Tony Giordano, founder of the popular Facebook page Sunset Parker, also objects to the move.
“We have had party boats using our pier for years,” he noted. “Complaints of after-party brawls, public urination and littering have been made regularly. But the most frustrating part of this is, if there is something bad associated with these boats that other communities don’t want them, why would the city merely shift them to Sunset Park instead of solving the problem?
“If we must take a negative, to help other communities, why can’t we get some benefits?” Giordano went on. “For example, Sunset Park residents have been asking for toilets on our fishing pier. And we have been asking for running water so that fishermen can rinse their hands and so we can have drinking water for our visitors, and wi-fi, and maybe a small rain shelter. If the city is going to earn money from these boats, and if these boats must come to Sunset, why can’t we benefit from some of that earned income?”
Other members of the page concurred.
“Sunset Parkers are going to have to step up and get those boats kicked out of Sunset Park or you know what to expect with these drunken party boats,” one wrote. “And there’s going to be boat operators who push the envelope and make it worse than it already is.”
“Dumped on once again,” said another member.
Last April, when it was announced that three of the boats would be relocated to Mill Basin, with other boats moving to BAT in fall of 2018, a representative of the Parks Department told this paper, “The city is committed to ensuring that all late-night operating cruises are respectful to residents, no matter where they are, and that docking locations will continue to be financially viable for cruise operators. All of the boats are contractually obligated to follow noise restrictions, which include no loud music until they are away from residential areas.
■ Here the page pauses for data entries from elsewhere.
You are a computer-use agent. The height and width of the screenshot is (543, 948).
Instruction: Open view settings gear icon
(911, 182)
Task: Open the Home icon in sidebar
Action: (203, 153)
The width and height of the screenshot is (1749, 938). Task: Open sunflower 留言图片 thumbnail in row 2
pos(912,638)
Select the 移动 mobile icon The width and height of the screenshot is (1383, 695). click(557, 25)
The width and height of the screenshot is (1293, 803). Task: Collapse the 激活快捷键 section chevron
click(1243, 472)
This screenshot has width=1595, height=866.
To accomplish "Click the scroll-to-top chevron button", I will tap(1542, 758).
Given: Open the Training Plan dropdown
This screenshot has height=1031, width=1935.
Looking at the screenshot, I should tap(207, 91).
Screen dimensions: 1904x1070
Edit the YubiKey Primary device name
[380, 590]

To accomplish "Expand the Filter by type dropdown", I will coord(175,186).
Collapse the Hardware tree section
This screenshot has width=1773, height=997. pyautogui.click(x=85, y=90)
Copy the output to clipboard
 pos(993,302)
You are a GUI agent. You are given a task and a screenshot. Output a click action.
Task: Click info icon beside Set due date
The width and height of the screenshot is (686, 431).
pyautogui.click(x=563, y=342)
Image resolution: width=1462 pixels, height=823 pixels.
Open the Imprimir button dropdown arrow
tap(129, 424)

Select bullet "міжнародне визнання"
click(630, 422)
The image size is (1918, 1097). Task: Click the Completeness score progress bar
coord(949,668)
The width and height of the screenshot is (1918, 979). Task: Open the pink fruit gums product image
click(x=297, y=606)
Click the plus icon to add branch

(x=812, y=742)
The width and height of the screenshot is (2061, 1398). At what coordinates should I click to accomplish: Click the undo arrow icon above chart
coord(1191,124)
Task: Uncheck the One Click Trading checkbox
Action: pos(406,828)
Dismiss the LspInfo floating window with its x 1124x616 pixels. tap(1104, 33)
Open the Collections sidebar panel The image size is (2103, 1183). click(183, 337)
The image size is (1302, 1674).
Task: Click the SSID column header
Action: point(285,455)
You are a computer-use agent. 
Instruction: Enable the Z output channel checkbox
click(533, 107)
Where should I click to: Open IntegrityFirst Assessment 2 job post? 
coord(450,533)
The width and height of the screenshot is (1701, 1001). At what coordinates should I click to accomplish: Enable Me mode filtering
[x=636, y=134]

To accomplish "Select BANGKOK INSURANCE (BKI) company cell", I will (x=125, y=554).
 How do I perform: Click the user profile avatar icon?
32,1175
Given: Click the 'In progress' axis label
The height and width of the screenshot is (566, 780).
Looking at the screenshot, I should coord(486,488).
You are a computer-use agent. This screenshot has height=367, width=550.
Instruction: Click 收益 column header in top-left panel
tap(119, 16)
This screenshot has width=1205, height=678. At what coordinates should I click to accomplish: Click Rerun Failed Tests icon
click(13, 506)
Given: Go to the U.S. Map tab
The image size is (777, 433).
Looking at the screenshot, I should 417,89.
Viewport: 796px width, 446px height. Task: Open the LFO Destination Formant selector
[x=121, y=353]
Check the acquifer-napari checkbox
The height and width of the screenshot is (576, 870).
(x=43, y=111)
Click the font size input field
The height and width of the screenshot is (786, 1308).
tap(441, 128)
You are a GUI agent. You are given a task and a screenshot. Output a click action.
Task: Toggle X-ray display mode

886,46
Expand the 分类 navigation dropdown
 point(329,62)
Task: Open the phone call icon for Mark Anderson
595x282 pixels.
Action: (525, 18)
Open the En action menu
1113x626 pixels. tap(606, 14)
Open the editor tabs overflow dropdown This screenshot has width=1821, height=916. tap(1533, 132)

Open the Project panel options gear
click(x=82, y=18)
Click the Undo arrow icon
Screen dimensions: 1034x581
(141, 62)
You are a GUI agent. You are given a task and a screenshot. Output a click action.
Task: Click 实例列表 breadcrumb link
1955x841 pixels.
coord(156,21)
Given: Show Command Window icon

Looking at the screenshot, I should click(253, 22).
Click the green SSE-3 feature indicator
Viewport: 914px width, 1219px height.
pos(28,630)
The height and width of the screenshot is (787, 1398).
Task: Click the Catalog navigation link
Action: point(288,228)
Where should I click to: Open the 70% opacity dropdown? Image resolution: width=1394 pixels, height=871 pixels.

Docking privileges will be revoked if the rules are not followed.”
BAT operates under the auspices of DockNYC, which, according to its website, “In partnership with NYCEDC operates and manages 11 waterfront sites as part of the city’s program to activate and better utilize these key assets.” While according to the DockNYC website, events of any kind and photo shoots are prohibited at BAT, the piers at the terminal can be used overnight recreation vessels, excursions, community events and more.